The women’s team is looking for its first provincial title since 2008. Beginning Feb. 20 in their home pool, the Blues will be in pursuit of their first national title since 1997.
Despite the challenges of adjusting to university academic life and a tiring athletic schedule, the alum of Rosedale Heights School of the Arts is persevering this season, winning her events in freestyle relay. Despite being the newcomer from down the street and finding herself among the best swimmers in the country, her 21 teammates have been more welcoming than intimidating.
“A lot of the times I’ve struggled a little because of adjusting, but after training camp I think we’re going,” Lyne said between events at the Ontario Cup in late January. “As a team, as a whole, we’re very strong into OUAs and CIS.”
A natural sprinter, Lyne began swimming competitively in Grade 9, specializing in short distance freestyle and backstroke events.
She was recruited by U of T coach Byron McDonald, who coached her mother, Mary, from 1982 to 1986.
McDonald says mother and daughter are genetically different swimmers though. Where Kate is a sprinter, Mary excelled in endurance events, helping the team win a national title in 1984.
“She’s what we call a drop-dead sprinter,” McDonald said of Kate. “She’s got a lot of fast-twitch fibre.”
He says he has also found her to be a quick learner and tenacious competitor.
A self-described underdog, Lyne attributes her successes to her mental toughness.
“I feel it’s a really tough thing to be able to control yourself,” she said, referring to taking constructive criticism and constantly working working at technique.
This season she has been remarkable, reaching nine podiums and winning twice: a 200 metre freestyle relay at the 2013 University Challenge Cup in November, and the 50-metre backstroke race in a mini-meet against McMaster.
As a sprinting specialist, Lyne continues to work at keeping a good pace through sprints while retaining the power she’s known for. McDonald now has her swimming at a consistent time in her events, and by championship time hopes she has a “big taper,” opening up her game and shaving seconds off her personal best.
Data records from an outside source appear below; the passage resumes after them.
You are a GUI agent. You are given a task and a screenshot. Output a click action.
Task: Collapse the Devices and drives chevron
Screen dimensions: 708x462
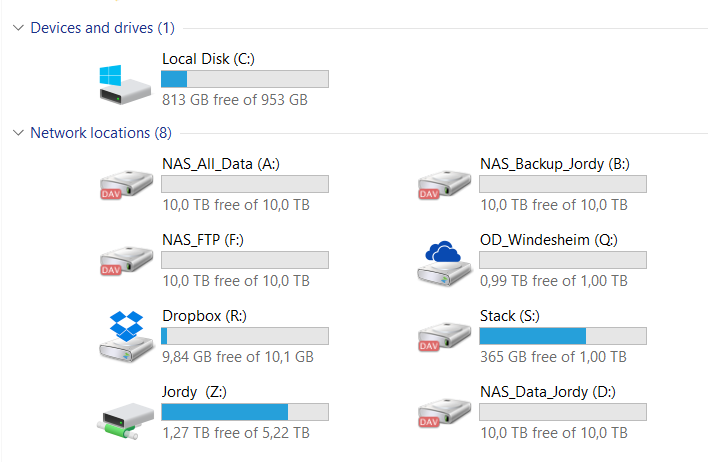tap(19, 28)
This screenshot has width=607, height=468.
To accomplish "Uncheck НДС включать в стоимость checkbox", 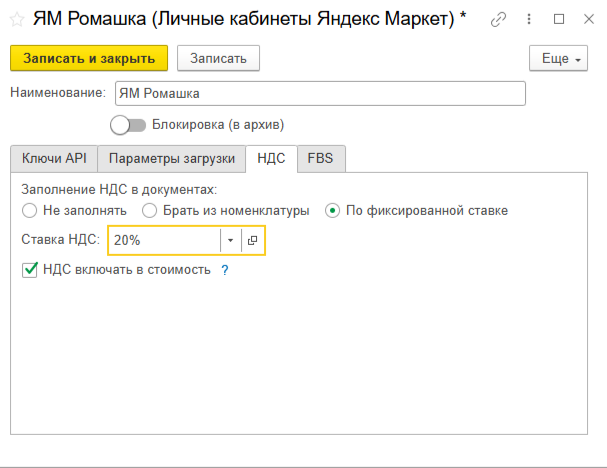I will 29,270.
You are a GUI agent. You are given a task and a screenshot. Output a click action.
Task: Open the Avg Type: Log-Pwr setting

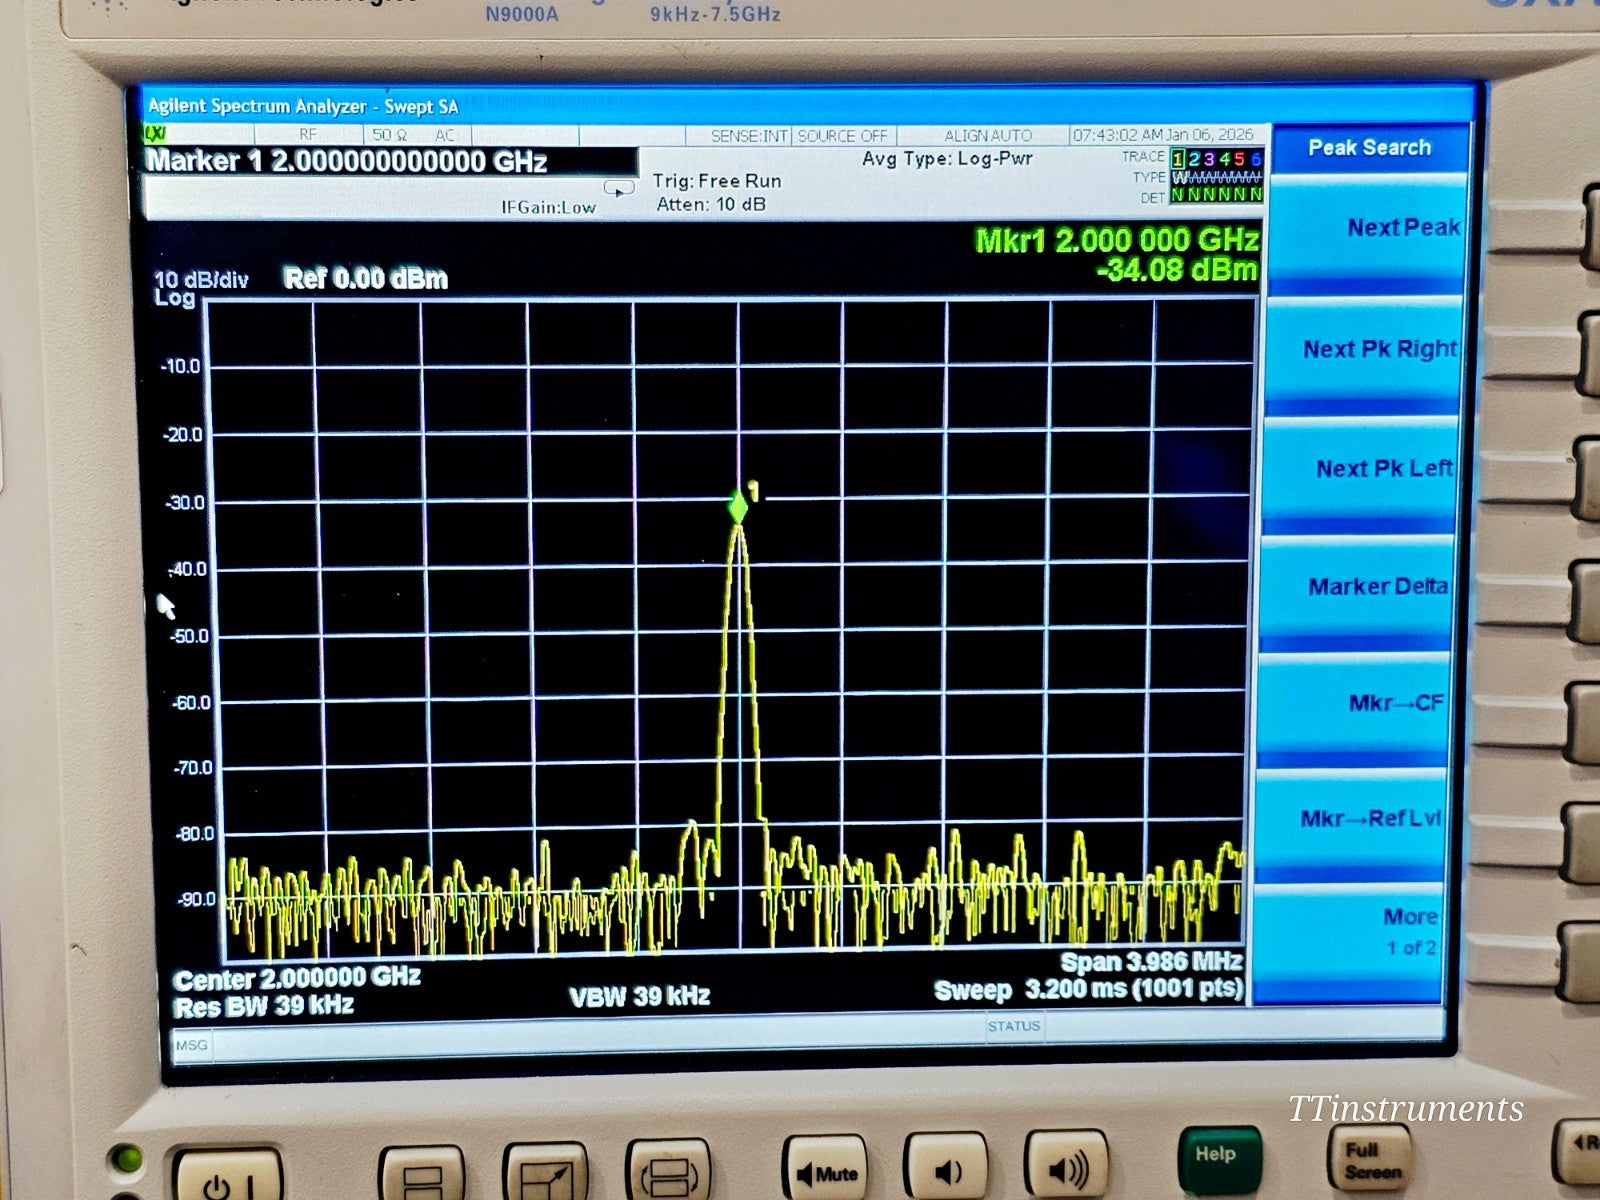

“[In] my 50 freestyle I haven’t gotten my best time, but I’ve been able to maintain a solid time that was close to my personal best, which I find to be an accomplishment, rather than going up and down [in time]” Lyne said.
In the backstroke event at the Ontario Cup, Lyne thrashes through the water, without sacrificing form.
She will finish ninth in her event, but rises from the water with a smile on her face.Out of breath, but smiling.